WORKING DATA section start

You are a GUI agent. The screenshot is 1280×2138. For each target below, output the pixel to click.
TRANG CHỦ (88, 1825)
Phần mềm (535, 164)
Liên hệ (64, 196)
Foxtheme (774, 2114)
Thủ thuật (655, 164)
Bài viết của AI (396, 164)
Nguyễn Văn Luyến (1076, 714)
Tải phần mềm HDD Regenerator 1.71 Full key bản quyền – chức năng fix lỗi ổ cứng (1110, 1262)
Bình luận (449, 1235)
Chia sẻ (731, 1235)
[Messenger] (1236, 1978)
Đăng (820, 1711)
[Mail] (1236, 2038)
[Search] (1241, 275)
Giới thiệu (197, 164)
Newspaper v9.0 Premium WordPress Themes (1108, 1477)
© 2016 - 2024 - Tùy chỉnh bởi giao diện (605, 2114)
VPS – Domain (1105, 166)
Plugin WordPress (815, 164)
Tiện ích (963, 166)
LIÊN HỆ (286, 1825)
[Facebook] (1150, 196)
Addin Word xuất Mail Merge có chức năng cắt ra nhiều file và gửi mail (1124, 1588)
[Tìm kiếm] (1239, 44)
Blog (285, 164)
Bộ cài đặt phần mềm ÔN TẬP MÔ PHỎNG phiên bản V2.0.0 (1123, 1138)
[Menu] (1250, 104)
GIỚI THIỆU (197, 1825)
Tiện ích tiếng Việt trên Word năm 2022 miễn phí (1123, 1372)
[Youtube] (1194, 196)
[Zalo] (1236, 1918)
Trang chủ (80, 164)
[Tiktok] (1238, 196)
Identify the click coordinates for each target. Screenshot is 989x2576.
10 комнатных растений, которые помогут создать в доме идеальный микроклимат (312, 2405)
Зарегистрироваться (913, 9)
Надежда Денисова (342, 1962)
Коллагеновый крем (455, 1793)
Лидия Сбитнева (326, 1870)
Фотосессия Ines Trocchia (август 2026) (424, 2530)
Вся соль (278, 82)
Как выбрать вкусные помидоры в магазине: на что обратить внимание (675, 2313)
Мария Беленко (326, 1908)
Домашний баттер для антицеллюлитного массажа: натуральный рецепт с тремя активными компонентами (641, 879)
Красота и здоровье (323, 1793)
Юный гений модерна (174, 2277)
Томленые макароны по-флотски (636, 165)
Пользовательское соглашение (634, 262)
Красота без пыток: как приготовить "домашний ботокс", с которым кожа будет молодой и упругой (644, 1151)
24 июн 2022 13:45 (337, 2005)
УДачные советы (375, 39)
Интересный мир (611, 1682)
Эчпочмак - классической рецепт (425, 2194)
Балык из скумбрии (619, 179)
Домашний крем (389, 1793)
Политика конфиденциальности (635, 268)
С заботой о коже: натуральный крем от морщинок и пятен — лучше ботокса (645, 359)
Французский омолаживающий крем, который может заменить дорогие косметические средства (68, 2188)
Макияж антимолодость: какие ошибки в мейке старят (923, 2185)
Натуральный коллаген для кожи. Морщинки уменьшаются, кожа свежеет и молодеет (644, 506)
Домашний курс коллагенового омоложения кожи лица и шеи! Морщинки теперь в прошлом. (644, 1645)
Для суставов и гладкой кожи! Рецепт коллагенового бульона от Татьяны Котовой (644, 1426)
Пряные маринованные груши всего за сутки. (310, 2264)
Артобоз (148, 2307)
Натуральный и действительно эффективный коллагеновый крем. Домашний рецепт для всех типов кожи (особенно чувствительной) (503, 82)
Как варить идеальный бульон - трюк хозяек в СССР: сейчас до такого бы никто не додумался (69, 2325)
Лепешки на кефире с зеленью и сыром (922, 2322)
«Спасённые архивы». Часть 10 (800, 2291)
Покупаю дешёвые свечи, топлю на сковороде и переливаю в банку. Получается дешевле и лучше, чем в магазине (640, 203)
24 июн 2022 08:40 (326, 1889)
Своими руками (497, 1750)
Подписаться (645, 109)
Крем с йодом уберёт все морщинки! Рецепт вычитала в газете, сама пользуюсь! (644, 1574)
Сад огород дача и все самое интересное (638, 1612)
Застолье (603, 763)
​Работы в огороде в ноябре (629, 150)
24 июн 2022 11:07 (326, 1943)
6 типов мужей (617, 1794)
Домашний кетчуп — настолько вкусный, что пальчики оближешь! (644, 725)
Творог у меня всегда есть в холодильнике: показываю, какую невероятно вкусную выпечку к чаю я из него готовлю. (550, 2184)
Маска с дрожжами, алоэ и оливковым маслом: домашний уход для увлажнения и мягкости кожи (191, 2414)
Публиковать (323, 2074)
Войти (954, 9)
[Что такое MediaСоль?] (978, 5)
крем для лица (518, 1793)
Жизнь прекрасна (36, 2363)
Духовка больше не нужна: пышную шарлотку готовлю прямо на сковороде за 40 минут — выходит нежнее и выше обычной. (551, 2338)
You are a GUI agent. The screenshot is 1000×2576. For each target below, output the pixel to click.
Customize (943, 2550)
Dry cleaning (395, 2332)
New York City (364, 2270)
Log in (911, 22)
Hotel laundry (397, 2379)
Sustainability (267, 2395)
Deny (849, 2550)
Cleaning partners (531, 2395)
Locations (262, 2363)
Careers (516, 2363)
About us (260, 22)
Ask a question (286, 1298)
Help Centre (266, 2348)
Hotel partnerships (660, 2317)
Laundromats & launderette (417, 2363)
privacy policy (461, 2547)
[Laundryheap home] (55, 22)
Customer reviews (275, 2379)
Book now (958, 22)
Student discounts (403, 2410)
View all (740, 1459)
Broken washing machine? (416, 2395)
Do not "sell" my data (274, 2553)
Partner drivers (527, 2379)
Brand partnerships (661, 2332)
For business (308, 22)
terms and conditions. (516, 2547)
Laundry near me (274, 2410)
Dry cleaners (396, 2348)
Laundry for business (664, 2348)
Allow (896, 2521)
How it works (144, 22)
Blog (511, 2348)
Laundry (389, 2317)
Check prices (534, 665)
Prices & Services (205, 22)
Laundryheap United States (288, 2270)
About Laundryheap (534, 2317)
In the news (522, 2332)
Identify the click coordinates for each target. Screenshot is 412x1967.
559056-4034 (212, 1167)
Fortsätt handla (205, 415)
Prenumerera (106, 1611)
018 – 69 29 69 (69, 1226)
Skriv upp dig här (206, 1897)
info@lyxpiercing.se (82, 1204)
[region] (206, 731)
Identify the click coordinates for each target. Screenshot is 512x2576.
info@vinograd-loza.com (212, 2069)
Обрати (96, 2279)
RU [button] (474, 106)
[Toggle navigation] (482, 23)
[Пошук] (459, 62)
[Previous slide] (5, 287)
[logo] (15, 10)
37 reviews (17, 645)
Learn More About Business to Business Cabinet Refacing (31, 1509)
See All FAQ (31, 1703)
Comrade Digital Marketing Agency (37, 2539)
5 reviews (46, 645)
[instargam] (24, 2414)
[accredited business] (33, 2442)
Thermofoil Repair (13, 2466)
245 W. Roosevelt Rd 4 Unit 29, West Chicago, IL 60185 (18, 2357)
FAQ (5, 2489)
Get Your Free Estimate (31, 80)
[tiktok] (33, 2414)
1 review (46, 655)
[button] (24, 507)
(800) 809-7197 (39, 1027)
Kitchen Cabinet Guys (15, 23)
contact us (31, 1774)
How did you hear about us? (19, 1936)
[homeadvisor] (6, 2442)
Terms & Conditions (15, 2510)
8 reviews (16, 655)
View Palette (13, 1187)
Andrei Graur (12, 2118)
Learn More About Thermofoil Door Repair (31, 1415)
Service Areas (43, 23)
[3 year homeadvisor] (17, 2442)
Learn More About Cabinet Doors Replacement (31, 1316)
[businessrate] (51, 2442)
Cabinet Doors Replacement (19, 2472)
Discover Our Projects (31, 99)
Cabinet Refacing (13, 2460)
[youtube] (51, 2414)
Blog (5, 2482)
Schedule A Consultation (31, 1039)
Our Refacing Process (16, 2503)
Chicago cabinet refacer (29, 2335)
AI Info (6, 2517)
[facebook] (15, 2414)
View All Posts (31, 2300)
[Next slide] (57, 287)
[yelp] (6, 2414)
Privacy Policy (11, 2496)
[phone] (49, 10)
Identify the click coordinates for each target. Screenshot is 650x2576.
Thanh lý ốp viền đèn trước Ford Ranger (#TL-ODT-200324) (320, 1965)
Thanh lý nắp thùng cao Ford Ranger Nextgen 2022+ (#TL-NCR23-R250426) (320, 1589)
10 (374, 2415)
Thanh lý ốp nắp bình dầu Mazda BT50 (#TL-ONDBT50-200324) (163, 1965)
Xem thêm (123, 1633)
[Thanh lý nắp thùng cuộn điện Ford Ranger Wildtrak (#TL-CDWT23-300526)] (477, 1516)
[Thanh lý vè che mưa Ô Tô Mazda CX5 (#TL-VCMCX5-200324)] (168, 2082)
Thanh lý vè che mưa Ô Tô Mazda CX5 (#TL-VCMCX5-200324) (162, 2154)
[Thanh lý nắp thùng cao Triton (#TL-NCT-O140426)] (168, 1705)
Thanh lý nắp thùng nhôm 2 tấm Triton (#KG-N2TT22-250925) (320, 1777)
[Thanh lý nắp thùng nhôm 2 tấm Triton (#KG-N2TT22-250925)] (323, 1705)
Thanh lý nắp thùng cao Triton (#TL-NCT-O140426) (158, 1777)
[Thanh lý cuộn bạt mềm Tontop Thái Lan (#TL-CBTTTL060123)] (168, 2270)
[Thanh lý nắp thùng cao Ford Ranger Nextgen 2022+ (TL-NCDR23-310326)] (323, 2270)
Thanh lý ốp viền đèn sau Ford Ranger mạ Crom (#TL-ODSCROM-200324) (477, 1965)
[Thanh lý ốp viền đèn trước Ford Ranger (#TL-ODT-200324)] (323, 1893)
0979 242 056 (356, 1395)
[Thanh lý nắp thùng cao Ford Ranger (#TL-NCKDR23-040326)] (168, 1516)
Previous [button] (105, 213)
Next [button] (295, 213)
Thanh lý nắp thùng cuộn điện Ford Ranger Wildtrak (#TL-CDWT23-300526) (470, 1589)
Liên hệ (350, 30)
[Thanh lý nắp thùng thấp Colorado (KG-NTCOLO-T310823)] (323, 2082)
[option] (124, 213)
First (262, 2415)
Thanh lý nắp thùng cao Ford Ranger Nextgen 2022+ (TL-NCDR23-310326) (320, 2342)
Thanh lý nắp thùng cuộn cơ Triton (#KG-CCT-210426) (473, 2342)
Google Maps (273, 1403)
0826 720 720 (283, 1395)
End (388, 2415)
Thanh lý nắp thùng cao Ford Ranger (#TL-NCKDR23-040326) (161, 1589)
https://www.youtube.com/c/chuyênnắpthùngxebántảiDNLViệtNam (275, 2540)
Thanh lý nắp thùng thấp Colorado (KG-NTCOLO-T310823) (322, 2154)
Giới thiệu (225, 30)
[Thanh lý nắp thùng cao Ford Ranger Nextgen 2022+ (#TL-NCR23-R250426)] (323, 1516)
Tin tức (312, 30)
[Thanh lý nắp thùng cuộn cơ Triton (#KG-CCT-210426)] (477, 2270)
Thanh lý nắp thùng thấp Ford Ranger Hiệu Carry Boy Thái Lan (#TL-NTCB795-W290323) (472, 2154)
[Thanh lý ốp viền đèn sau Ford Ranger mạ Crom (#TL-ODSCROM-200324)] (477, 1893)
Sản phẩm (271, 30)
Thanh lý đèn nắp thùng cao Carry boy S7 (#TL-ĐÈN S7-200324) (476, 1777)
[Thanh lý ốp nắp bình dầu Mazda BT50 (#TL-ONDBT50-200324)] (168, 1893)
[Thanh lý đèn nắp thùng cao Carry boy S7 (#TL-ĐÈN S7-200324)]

WORKING DATA section end

Reproduce every line in the records above that contains the word "More".

ANSWER FOR THE TASK:
Learn More About Business to Business Cabinet Refacing (31, 1509)
Learn More About Thermofoil Door Repair (31, 1415)
Learn More About Cabinet Doors Replacement (31, 1316)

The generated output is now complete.